:: TEXTO DO EXERCÍCIO ::
□ □ □ □ □

26.3.05

Alfa, Beta

Os deputados britânicos concordam que os jovens casais devem poder escolher o sexo dos seus futuros rebentos. Acho o princípio um profundo erro porque abre as portas para outras opções. Sobre este tema recupero um artigo meu publicado há algum tempo no DN.

Alfa, Beta...

Vivemos fascinados com a tecnologia de ponta que promete desbravar novos mundos como se uma quimera nos esperasse no fim da narrativa e da criatura tal como a conhecemos. O mundo vive suspenso na possibilidade iminente de criar uma sociedade perfeita e um novo homem fruto da genética, da biotecnologia e de novos, e velhos, processos de engenharia social.
Nunca como hoje se falou tanto em mundo tecnológico. E nunca como hoje se esteve tão perto da criação de “estirpes” mais puras tanto do agrado de certos loucos do século passado, que sem terem os meios sabiam muito bem o que queriam dos fins. Por isso, é bom que se entenda a tecnologia como um bem que é mal e um mal que é bem e que, não podendo ser apenas uma coisa ou outra, é as duas em simultâneo.
Num futuro próximo – ou será já presente? –, perante a escassez dos recursos, o apocalipse e o armagedão, a tensão social e a globalização das atípicas e de outras coisas piores, o novo homem forjado nos computadores dos laboratórios virá preparado para resistir às novas doenças, ao efeito estufa, aos novos cancros e aos raios ultravioleta se preciso for, pois tal como anteriormente ele foi capaz de fazer viver mais tempo e fazer morrer mais depressa, ele será moldado ao ambiente e o ambiente moldado à sua medida.

□ □ □ □ □

:: TAREFA A REALIZAR ::
Prossiga o texto sobre a tecnologia e o novo homem, começando logo após a última frase apresentada.

:: INFORMAÇÃO FORNECIDA ::

□ □ □ □ □

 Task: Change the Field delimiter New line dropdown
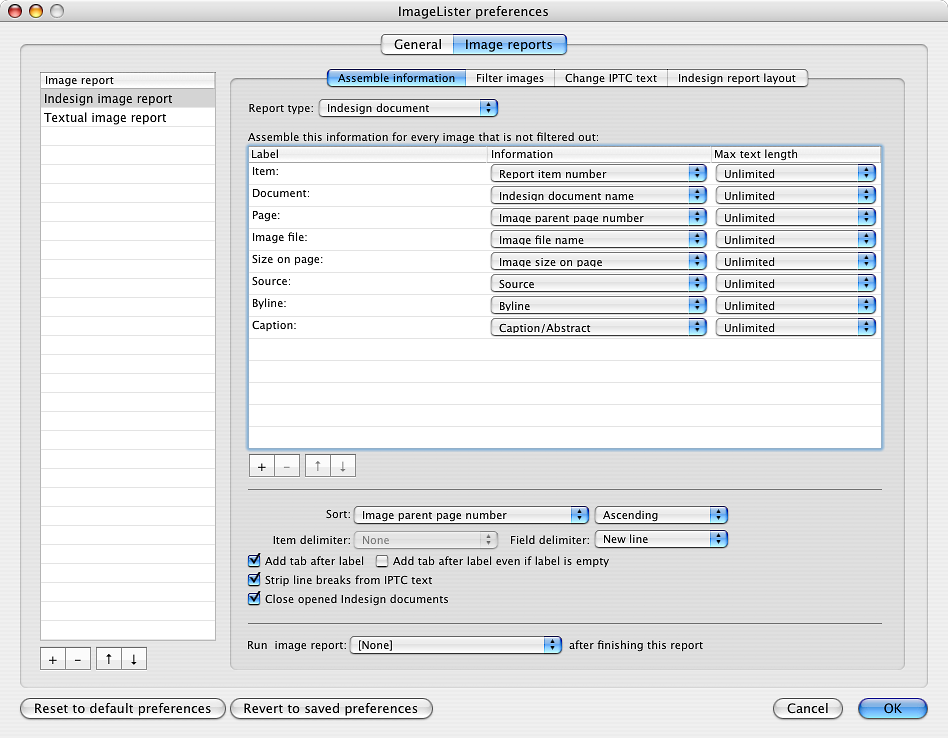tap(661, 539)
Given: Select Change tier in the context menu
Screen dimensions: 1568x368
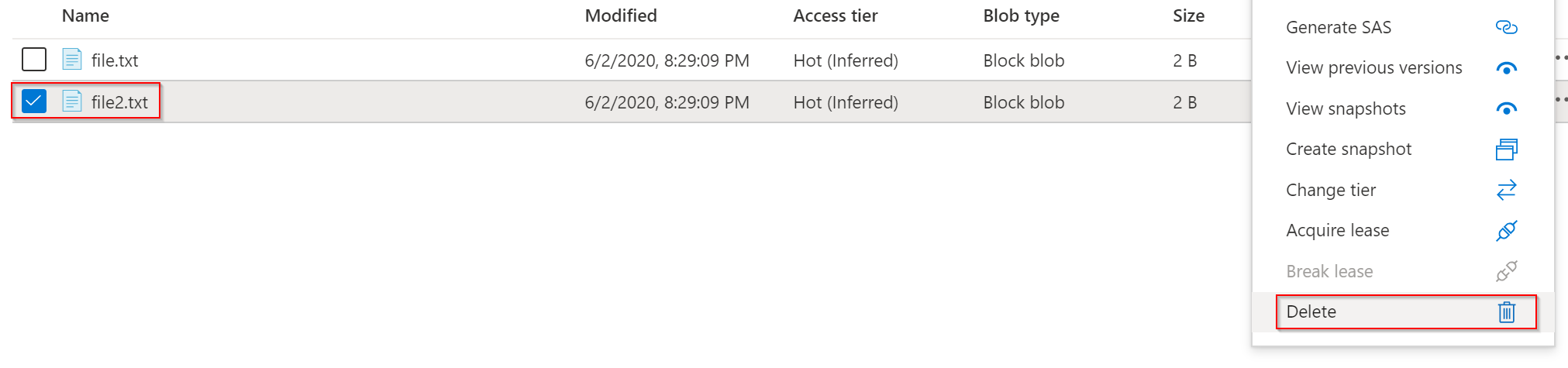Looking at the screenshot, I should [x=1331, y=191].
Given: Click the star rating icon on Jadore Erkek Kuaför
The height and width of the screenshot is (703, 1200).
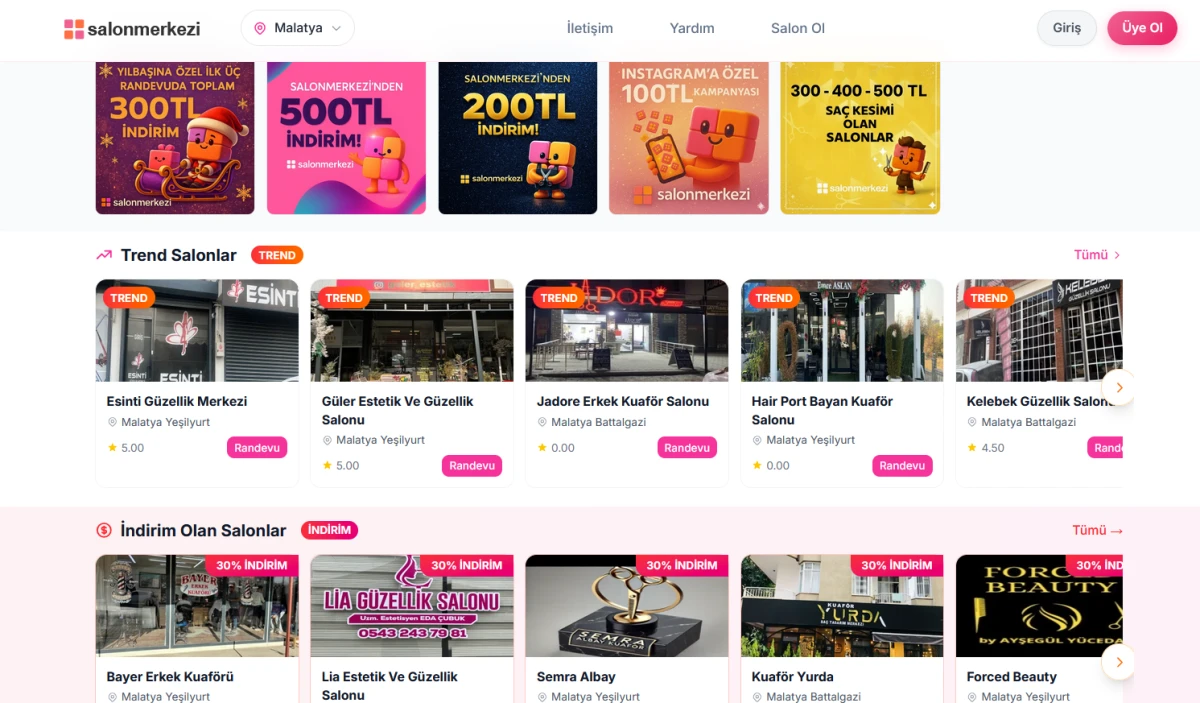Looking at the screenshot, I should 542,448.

□ □ □ □ □

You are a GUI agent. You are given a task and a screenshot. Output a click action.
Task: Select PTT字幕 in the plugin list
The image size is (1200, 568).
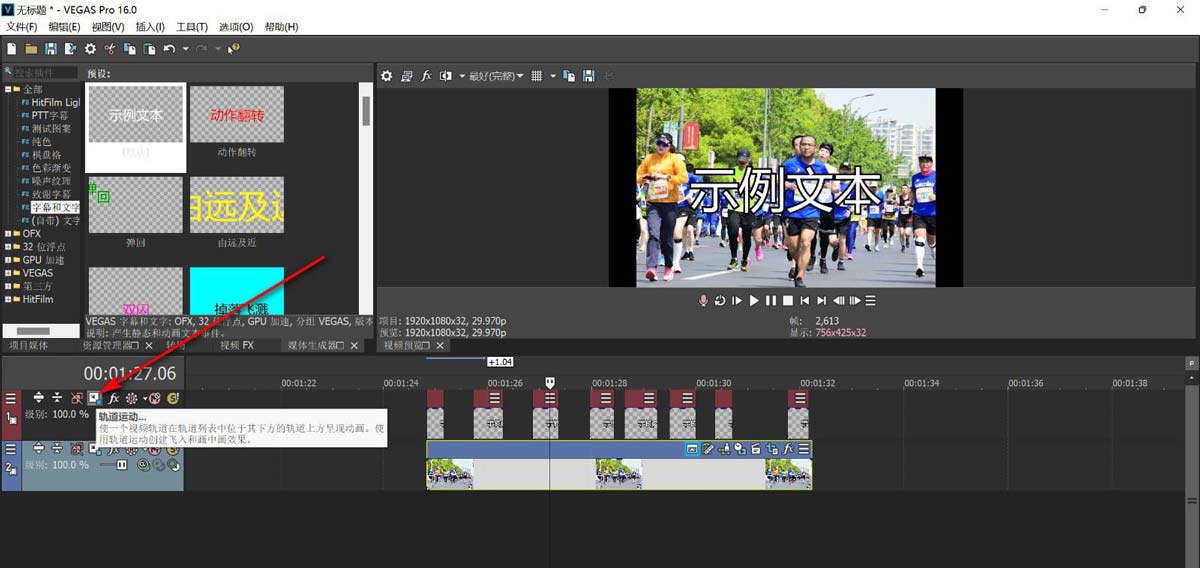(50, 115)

□ □ □ □ □

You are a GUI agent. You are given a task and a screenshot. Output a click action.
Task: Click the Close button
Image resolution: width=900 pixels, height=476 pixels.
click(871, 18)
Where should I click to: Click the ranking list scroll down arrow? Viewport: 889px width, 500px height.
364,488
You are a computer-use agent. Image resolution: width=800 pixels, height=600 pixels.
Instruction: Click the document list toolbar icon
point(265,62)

□ □ □ □ □

:: RESPOSTA FINAL ::
Então, o novo homem dominará o velho homem. O processo será rápido, pacífico ou talvez não, porque o novo homem começará apenas por ser mais alto, mais forte e mais inteligente. Com o tempo e com a impossibilidade social de todos serem iguais o homem criará outros homens – menos altos, menos fortes e menos inteligentes –, de acordo com o tecido social, de características próprias e capaz de executar todas as funções e tarefas indispensáveis para a sociedade.

Num ápice, o tal “admirável mundo novo” de Huxley cercar-nos-á como a matilha faz à presa até lhe sentir o bafo para depois lhe depositar as garras e os dentes. Será assim que se chegará ao fim da História que tantos, outrora, noutros tempos, se arriscaram a prever. E nós, então feitos outra raça, outra espécie, outra “coisa”, tomando “soma” ou outra droga ou calmante, seremos meras criaturas estereotipadas em Alfas, Betas, Deltas, Gamas ou Epsilões e aquilo que outros, de outras castas, de outras colheitas e de outras estações, decidirem por nós. Tudo será condicionado e mecanizado; tudo terá um fim e um princípio num movimento global que acabará por ser perpétuo e, por ironia do destino, irrepreensível e inquestionável onde Deus será morto pela tecnologia – agora feita doutrina –, e pelo ciúme das máquinas e dos “bugs” produzidos pelo sistema. Nada ficará ao acaso porque tudo já estará escrito e descrito, sem mobilidade, sem conflito, hermeticamente fechado e decidido. Irremediavelmente decidido.
Haverá, então, um novo homem feito máquina (ou uma nova máquina feita homem), mas não haverá a imprevisibilidade, não haverá o ódio, nem o defeito, nem o sonho, nem a esperança, nem outras utopias, nem o diálogo puro e desinteressado, nem nenhuma conduta desviada; haverá vida e haverá morte, mas não haverá memória nem haverá alma: somente um prazo de validade e uma existência sem interesse, sem motivação e sem enredo; não haverá bons, não haverá maus; não haverá amor, cumplicidade ou imaginação. No fim, haverá perfeição...mas não haverá liberdade.